### Texte source
____
CE QUE LA PHOTOGRAPHIE NUMERIQUE A CHANGE (PART XIII)


Voir le résultat tout de suite, ce n'est pas si nouveau que cela !

Gare de Bruxelles-Midi, voies 7 & 8

On parle beaucoup de l'instantanéité de la consultation des images numériques.
Comme si cette performance n'était dûe qu'à notre belle ère numérique.
C'est oublier complètement qu'en 1947, la chose était déjà possible.
Que mes fidèles lecteurs ne m'opposent pas : " ce n'est pas la même chose". J'en connais qui en seraient capables !
Je parle du fait de voir, et vérifier, pour éventuellement refaire, sa prise de vue tout de suite, ou dans la minute.
1947 ?
Oui !
C'était de la magie ?
Non,
C'était Polaroid !!

Grace au génial docteur Land, dont je vais essayer de brosser un portrait.

Edwin Land, un véritable Génie :

C'est pour éviter les persécutions dont étaient victimes les Juifs en Russie, durant le règne d'Alexandre III, qu'Avram Salomonovitch, sa femme Ella, et ses fils Harry, Sam et Louis, s'embarquèrent à Odessa pour rejoindre les Etats-Unis. Il arrivèrent à Castle Garden, à New York. Comme tant d'émigrants arrivant dans ce pays à l'époque, il achetèrent le nom de « Land » et le grand père Américanisa son prénom en Abraham .

Une fois en Amérique, Abraham et Ella eurent deux autres fils et trois filles. Abraham créât une entreprise de récupération de métaux. La plupart des enfants du couple s'installèrent à Brooklyn, où deux des fils devinrent avocats, tandis que le troisième devint associé d'une société de construction mécanique. Les trois filles se marièrent avec, respectivement, un avocat, un architecte et un commerçant.

Plus tard, Harry reprit l'affaire de son père, et cela le conduisit à Bridgeport, Connecticut, puis, à Norwich, Connecticut. Lui et sa femme Matha Goldfaden, eurent une fille, Helen, et en 1909 (Harry avait 36 ans), un garçon qui fut baptisé Edwin Herbert Land. Helen trouvait ce nom un peu dur à dire, et rapidement trouva un surnom, Din, qui resta collé à la peau d'Edwin tout sa vie.

En 1929, Din prit pour femme Helen (Terre) Maislen de Hartford, Connecticut. Ils eurent deux enfants, Jennifer Land Dubois et Valerie Land Smallwood (!).
____
### Données fournies
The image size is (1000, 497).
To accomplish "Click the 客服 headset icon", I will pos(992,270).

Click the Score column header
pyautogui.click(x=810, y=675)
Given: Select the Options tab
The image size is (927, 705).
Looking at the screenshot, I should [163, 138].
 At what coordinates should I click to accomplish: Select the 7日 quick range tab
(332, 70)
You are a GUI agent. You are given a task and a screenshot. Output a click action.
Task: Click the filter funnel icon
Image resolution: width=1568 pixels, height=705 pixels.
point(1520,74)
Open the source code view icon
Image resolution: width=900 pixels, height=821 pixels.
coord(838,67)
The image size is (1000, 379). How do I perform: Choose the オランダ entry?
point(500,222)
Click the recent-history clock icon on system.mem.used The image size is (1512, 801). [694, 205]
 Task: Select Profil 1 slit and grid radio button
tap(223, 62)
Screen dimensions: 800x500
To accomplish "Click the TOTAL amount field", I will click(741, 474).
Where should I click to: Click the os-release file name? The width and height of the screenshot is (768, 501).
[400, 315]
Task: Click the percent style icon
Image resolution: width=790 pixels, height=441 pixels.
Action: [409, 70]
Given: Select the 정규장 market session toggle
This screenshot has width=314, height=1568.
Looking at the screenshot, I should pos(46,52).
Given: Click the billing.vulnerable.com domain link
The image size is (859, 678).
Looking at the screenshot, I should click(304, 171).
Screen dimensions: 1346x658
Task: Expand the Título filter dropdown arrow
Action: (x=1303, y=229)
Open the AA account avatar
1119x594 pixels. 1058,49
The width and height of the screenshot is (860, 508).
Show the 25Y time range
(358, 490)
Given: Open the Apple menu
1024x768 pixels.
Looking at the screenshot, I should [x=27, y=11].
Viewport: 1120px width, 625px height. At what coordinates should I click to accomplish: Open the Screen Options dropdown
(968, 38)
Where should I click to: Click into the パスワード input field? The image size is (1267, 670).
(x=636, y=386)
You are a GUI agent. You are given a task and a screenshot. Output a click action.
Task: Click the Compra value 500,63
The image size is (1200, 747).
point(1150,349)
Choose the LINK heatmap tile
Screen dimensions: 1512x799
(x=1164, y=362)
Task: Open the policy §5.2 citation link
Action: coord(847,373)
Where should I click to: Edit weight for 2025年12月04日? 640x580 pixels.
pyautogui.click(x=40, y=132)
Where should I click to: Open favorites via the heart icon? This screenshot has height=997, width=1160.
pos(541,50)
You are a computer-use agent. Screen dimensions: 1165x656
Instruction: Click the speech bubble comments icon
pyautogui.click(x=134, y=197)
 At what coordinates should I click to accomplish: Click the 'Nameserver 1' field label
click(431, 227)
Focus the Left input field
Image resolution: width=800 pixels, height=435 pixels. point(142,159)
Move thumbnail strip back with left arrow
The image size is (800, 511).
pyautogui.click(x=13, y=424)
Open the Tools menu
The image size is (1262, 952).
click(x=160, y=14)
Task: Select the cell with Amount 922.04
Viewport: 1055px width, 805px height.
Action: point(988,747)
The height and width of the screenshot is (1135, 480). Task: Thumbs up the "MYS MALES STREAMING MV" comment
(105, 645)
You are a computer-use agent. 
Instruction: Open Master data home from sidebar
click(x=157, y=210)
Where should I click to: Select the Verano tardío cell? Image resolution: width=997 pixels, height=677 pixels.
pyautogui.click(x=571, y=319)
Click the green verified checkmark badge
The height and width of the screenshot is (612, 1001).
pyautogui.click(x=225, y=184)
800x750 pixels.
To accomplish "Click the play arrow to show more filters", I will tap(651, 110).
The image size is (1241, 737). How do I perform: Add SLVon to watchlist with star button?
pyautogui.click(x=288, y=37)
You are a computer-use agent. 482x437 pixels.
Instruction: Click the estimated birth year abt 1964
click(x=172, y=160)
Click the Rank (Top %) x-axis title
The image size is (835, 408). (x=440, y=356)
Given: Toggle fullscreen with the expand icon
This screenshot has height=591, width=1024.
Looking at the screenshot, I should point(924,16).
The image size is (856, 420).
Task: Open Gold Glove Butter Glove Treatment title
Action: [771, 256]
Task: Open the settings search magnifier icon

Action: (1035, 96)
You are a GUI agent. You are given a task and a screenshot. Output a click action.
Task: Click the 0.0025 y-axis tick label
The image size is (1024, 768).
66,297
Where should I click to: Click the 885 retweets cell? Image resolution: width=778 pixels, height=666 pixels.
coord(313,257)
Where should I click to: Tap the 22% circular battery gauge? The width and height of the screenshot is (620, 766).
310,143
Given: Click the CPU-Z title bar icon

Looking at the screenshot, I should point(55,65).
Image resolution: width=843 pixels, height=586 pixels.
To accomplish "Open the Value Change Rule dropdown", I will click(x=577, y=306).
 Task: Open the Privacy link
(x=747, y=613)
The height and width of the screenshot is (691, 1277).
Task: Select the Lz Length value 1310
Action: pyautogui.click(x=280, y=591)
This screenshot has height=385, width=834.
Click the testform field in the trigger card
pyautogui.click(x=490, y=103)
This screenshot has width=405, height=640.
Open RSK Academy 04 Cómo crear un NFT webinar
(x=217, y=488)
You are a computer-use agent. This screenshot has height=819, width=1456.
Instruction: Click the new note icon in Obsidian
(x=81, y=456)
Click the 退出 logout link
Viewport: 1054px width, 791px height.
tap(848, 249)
____
### À faire
A. Dans le texte sur Edwin Land, quel surnom sa sœur Helen lui a-t-elle trouvé ?
B. Poursuivez le texte sur Edwin Land à la suite de sa dernière phrase.

### Réponses finales
A. Din.

B.
Mais revenons à Edwin et à la photographie.C'est à Din que nous devons l'appareil magique ...

Depuis tout petit, il était fasciné par les kaleidoscopes et les stéréoscopes, que l'on devait à un scientifique Britannique,
David Brewster. Il lut le livre de Robert W. Wood « Physical Optics », dont la première édition datait de 1905. Néanmoins, ce livre fut cité en 1911 dans un article de l' Encyclopedia Britannica, consacré à la lumière polarisée. Edwin lut la deuxième édition de ce livre, celle de 1915, « comme la bible » disait-il, passionné.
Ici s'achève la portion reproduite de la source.